Extracted data
━━━
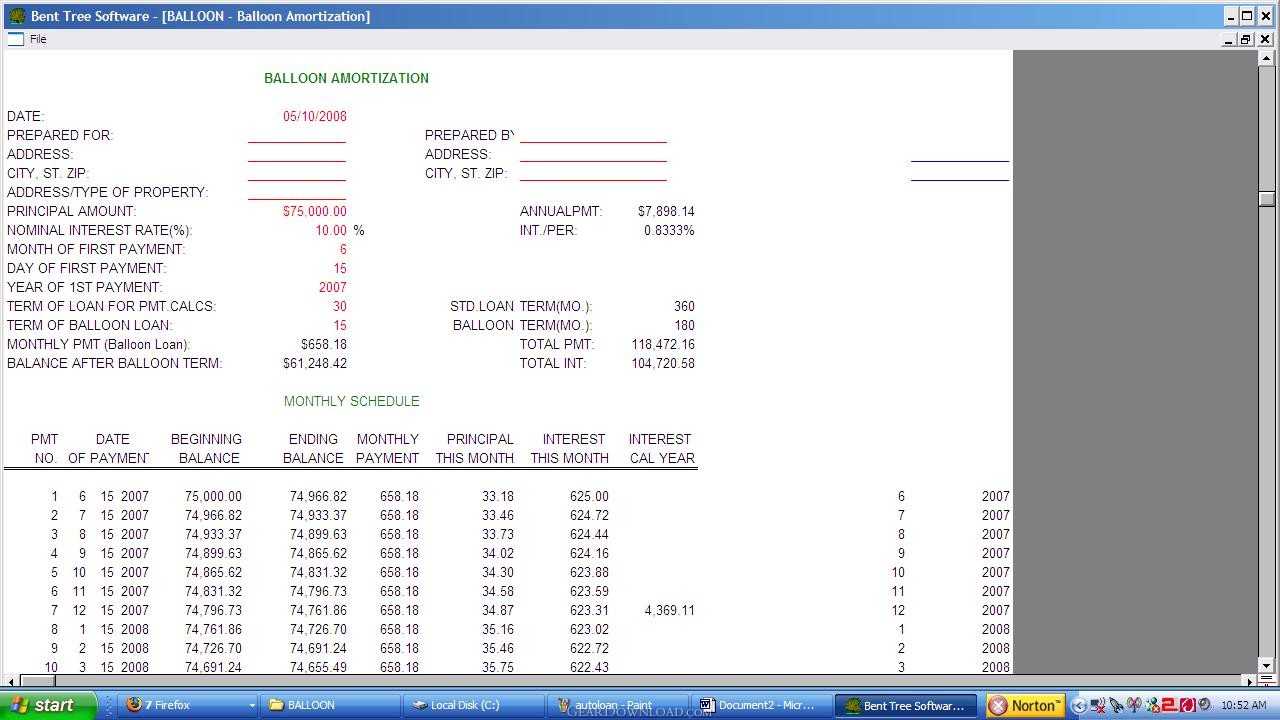1280x720 pixels.
Task: Click the Norton button in the taskbar
Action: click(1025, 705)
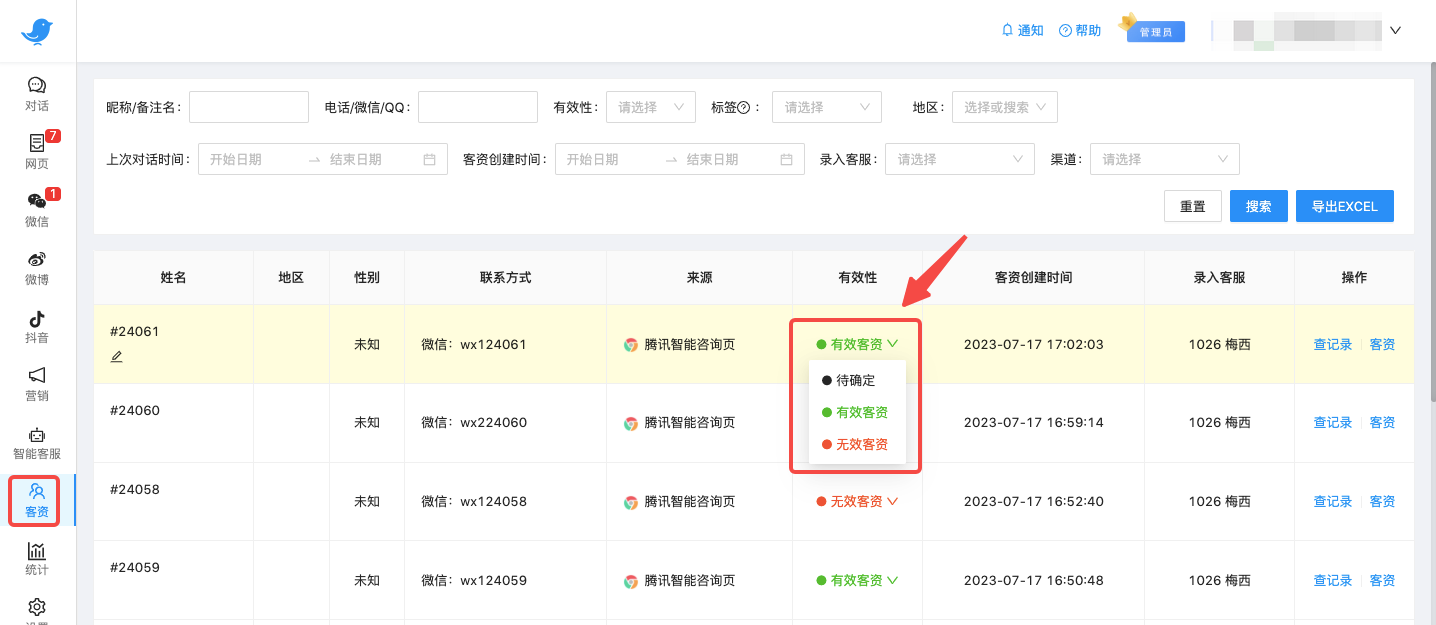This screenshot has width=1436, height=625.
Task: Open the 微信 WeChat channel panel
Action: 36,212
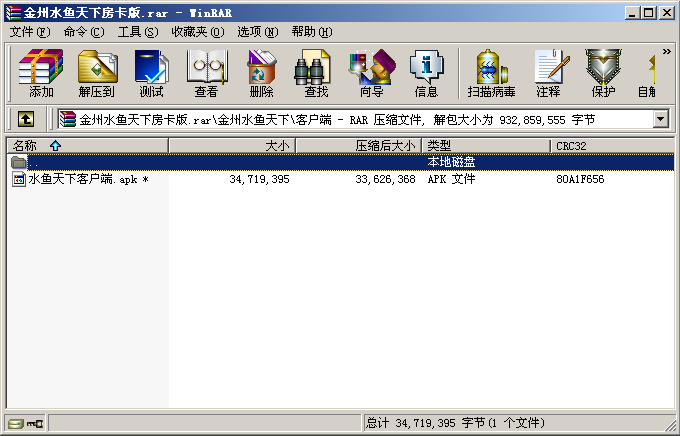Click 扫描病毒 (Virus Scan) icon
The width and height of the screenshot is (680, 436).
[x=491, y=73]
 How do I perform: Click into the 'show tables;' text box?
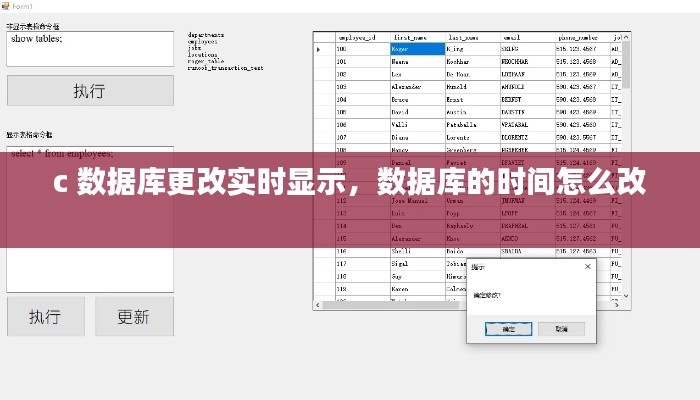point(90,48)
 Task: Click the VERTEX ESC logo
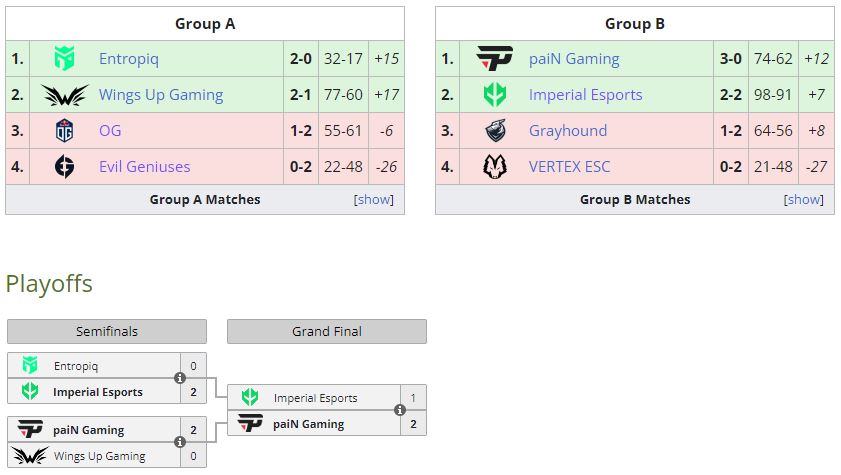click(x=495, y=167)
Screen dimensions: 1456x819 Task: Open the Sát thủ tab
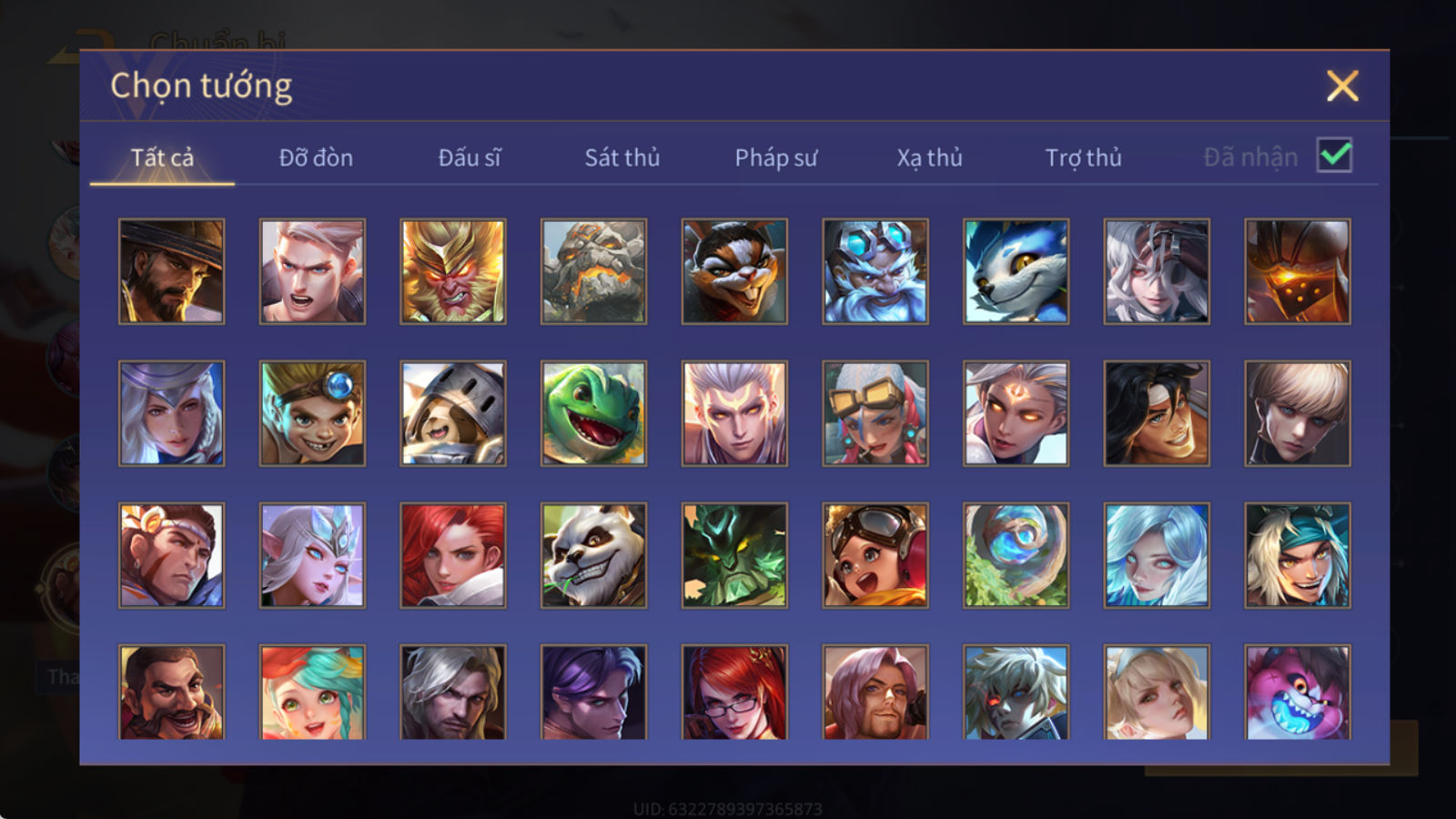pyautogui.click(x=622, y=157)
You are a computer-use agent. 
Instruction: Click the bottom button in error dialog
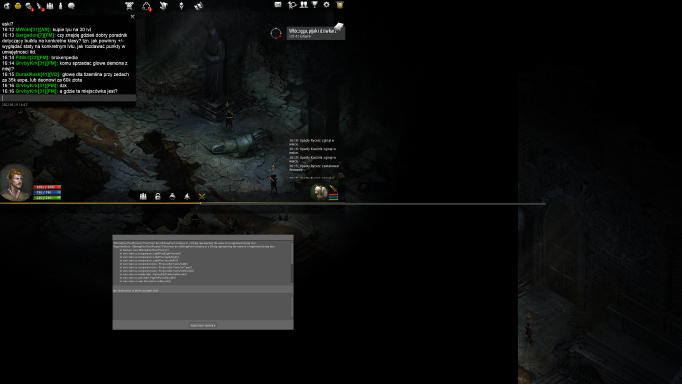(x=203, y=325)
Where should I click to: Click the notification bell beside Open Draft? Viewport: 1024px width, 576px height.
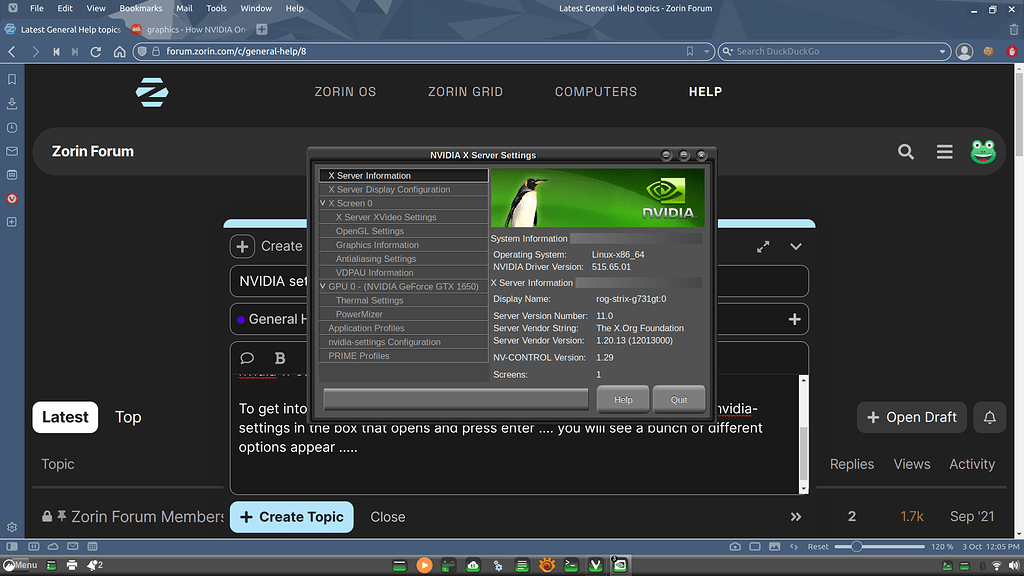point(989,417)
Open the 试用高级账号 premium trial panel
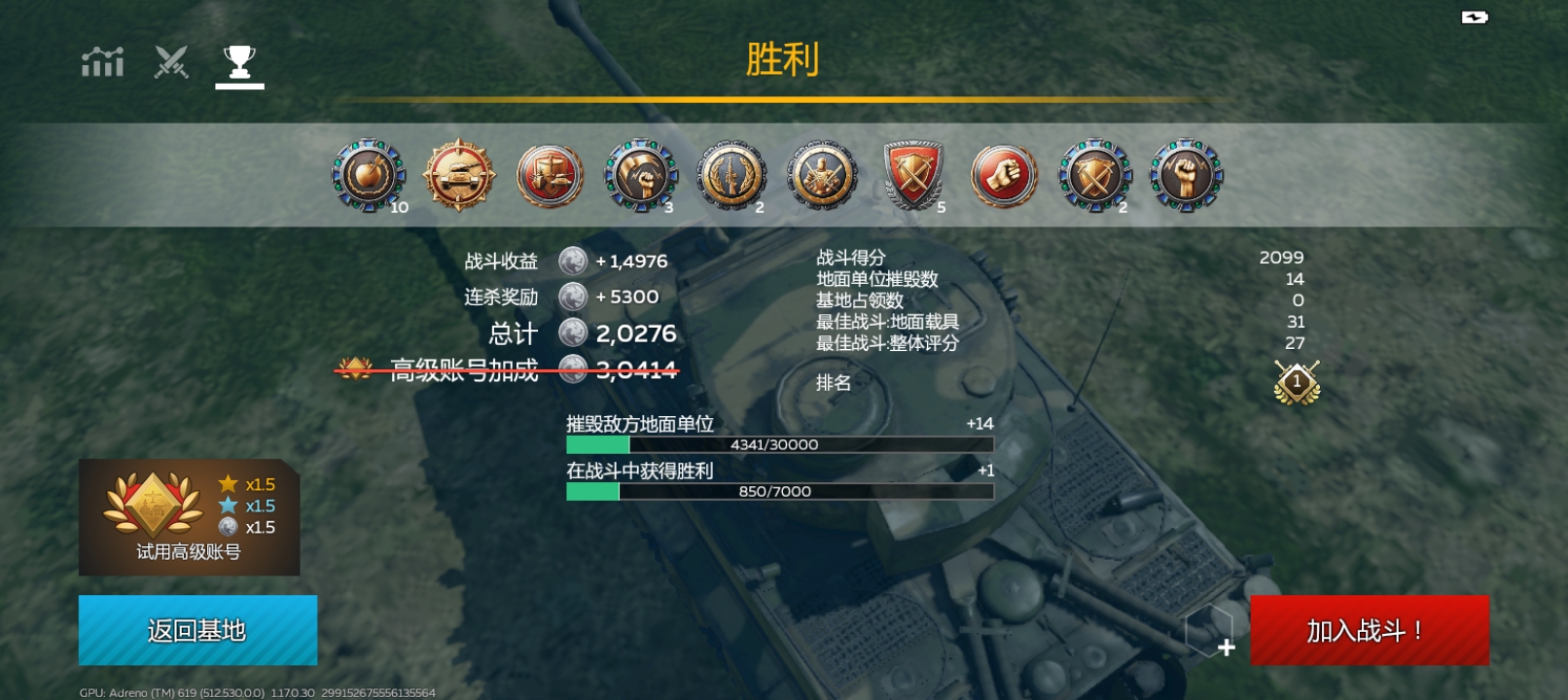The width and height of the screenshot is (1568, 700). 189,517
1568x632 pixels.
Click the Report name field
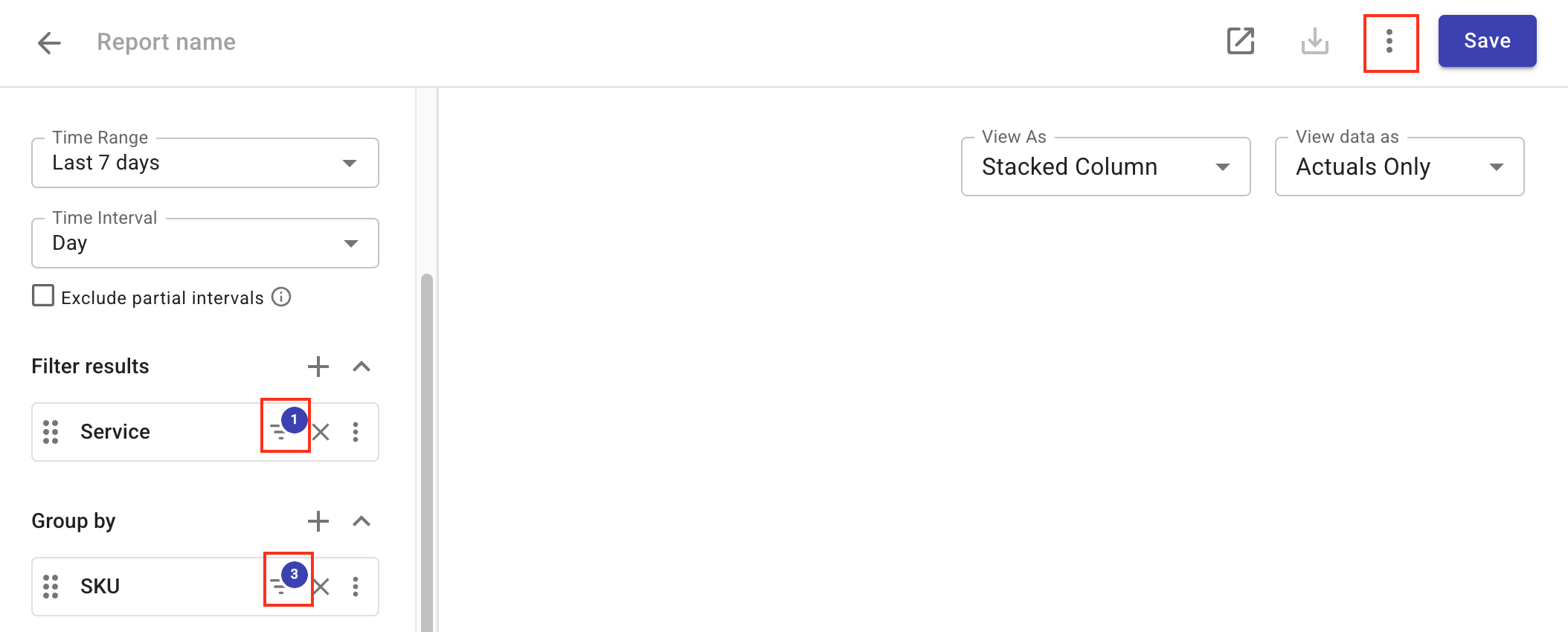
━━━
What is required
Restate verbatim the lines that begin at the one holding "You are a computer-use agent." and end at the last line of the material. Exclude pictures.

Exercise answer
You are a computer-use agent. 
Instruction: Click the bottom button in error dialog
(x=203, y=325)
Where should I click to: Click the notification bell beside Open Draft? Viewport: 1024px width, 576px height.
point(989,417)
Open the 试用高级账号 premium trial panel
The width and height of the screenshot is (1568, 700). 189,517
1568x632 pixels.
Click the Report name field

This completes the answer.